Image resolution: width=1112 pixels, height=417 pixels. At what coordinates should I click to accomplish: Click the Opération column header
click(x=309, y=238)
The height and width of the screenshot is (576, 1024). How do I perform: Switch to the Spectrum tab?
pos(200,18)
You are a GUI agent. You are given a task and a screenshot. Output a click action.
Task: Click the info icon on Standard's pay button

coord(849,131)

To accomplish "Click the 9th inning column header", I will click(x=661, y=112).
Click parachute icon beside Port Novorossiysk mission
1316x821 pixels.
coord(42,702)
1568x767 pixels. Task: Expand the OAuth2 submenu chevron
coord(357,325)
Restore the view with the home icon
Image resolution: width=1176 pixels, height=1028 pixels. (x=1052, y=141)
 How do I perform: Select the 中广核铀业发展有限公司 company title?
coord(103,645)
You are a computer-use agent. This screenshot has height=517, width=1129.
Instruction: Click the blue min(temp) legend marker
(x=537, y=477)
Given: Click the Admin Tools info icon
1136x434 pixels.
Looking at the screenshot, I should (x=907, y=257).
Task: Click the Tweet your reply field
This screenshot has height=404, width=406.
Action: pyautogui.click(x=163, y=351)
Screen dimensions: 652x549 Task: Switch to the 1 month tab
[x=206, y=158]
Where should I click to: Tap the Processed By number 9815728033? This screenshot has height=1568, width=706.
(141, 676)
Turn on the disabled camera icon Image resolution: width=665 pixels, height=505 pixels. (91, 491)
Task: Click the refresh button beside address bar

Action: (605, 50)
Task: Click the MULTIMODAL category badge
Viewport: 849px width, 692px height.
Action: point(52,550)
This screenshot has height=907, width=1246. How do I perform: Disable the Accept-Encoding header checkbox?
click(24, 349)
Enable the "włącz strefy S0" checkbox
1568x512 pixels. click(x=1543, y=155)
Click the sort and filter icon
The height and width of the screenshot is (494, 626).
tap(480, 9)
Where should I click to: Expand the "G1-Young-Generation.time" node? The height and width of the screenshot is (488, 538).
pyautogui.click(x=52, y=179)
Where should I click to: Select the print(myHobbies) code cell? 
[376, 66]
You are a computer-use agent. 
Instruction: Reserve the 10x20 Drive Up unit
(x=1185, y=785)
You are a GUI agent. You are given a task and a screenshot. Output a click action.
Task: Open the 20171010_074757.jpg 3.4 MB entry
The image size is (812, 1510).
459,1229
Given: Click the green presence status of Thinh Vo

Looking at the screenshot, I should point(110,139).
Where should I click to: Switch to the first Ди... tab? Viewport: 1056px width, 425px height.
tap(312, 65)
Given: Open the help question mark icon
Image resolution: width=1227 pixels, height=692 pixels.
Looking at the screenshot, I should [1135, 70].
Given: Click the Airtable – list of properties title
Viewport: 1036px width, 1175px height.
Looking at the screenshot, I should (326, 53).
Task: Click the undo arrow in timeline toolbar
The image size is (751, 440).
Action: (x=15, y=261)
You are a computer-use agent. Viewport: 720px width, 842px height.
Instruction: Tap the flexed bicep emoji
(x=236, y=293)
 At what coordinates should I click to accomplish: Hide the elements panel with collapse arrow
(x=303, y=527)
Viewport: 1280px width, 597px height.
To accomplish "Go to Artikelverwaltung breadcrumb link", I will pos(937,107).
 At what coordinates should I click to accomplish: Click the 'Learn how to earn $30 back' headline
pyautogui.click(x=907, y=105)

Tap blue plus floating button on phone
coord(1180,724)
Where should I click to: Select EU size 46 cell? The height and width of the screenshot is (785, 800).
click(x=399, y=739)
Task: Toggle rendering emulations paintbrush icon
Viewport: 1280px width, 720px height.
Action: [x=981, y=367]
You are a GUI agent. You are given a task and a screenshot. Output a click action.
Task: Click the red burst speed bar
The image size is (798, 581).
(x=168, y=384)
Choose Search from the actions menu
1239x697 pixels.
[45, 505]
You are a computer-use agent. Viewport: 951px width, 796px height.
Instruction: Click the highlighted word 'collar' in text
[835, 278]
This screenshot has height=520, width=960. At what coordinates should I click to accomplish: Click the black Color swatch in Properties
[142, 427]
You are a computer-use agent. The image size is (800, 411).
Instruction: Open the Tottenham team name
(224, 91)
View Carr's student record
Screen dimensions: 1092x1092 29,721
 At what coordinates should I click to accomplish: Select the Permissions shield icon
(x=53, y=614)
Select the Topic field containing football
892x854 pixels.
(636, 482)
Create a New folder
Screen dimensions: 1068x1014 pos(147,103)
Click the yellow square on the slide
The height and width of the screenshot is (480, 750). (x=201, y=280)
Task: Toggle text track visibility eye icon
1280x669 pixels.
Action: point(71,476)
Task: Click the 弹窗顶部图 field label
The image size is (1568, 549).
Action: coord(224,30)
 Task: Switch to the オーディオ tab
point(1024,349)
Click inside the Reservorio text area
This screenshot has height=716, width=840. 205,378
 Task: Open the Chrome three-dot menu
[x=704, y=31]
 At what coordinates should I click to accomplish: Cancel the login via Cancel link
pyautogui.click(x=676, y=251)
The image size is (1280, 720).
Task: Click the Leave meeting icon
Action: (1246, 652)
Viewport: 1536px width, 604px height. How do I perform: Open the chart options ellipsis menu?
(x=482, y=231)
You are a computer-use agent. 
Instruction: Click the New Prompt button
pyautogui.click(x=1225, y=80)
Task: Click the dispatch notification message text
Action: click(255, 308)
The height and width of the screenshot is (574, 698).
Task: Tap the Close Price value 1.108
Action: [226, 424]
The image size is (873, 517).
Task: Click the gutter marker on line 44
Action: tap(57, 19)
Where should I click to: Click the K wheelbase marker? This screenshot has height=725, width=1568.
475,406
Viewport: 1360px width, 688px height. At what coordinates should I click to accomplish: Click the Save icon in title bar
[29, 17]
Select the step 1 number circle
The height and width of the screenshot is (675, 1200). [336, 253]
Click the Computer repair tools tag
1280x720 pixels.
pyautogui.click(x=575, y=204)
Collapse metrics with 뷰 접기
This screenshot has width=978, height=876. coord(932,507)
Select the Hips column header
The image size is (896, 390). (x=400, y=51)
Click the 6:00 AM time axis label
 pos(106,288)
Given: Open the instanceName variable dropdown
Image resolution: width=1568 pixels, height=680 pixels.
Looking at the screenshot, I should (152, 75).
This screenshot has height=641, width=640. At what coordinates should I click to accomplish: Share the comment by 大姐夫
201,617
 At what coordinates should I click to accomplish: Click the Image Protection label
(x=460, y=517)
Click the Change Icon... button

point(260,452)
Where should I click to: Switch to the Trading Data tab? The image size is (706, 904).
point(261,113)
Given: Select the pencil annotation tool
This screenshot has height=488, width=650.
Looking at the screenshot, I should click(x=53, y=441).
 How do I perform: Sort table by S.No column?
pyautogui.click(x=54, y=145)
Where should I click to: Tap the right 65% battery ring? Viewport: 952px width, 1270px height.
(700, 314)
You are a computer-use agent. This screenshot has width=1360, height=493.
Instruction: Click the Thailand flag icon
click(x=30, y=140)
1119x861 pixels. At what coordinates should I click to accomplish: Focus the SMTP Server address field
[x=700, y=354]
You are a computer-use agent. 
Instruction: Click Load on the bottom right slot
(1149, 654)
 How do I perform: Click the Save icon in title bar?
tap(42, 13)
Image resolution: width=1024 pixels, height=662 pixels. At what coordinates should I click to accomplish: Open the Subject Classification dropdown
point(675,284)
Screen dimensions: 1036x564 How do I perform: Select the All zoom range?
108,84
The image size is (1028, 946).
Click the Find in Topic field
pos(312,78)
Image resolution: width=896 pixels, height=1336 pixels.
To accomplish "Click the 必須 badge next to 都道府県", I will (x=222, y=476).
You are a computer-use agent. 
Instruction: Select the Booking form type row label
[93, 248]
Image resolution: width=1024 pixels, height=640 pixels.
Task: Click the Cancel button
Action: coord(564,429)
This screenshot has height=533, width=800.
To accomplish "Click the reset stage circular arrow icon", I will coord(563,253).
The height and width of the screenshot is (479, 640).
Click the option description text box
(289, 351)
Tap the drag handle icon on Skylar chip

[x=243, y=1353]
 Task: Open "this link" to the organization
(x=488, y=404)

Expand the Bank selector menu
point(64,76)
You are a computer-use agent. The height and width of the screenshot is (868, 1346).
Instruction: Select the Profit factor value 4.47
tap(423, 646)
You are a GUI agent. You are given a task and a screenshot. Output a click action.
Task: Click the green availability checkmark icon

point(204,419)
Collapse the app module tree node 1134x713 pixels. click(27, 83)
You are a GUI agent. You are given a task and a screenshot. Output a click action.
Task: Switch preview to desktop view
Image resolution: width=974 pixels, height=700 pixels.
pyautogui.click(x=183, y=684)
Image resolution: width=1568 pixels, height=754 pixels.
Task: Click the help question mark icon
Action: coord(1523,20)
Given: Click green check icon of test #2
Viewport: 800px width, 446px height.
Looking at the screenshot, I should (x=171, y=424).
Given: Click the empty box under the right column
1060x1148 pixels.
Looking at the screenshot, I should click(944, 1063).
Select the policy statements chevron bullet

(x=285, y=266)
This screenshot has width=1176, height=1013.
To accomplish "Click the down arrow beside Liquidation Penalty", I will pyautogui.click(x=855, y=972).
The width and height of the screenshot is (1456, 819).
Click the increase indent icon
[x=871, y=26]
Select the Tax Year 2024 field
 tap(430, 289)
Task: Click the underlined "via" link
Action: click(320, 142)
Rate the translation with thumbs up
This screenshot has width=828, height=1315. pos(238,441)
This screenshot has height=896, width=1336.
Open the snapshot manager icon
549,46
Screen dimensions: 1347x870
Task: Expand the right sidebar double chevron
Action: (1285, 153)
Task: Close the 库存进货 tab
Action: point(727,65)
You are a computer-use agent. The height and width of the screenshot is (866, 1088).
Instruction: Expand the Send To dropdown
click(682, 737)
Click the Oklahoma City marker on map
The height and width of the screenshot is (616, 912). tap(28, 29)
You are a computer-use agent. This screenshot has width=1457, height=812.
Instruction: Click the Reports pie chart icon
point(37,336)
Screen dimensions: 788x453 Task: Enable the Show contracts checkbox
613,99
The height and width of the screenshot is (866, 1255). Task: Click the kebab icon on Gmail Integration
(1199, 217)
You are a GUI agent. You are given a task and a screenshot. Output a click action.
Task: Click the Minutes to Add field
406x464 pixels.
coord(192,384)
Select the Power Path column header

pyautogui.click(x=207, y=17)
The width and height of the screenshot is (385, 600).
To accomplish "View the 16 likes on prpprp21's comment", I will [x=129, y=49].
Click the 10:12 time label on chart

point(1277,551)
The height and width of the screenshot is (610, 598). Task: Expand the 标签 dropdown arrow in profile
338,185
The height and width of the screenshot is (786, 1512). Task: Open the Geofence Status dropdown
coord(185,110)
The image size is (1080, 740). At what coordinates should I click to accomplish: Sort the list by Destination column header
•••••
_Directions:_ Using the records above, copy word for word the line with "Tap the drag handle icon on Skylar chip", the line with "This screenshot has width=1176, height=1013.", and every line between them.

_Output for this exercise:_
Tap the drag handle icon on Skylar chip

[x=243, y=1353]
 Task: Open "this link" to the organization
(x=488, y=404)

Expand the Bank selector menu
point(64,76)
You are a computer-use agent. The height and width of the screenshot is (868, 1346).
Instruction: Select the Profit factor value 4.47
tap(423, 646)
You are a GUI agent. You are given a task and a screenshot. Output a click action.
Task: Click the green availability checkmark icon

point(204,419)
Collapse the app module tree node 1134x713 pixels. click(27, 83)
You are a GUI agent. You are given a task and a screenshot. Output a click action.
Task: Switch preview to desktop view
Image resolution: width=974 pixels, height=700 pixels.
pyautogui.click(x=183, y=684)
Image resolution: width=1568 pixels, height=754 pixels.
Task: Click the help question mark icon
Action: coord(1523,20)
Given: Click green check icon of test #2
Viewport: 800px width, 446px height.
Looking at the screenshot, I should (x=171, y=424).
Given: Click the empty box under the right column
1060x1148 pixels.
Looking at the screenshot, I should click(944, 1063).
Select the policy statements chevron bullet

(x=285, y=266)
This screenshot has width=1176, height=1013.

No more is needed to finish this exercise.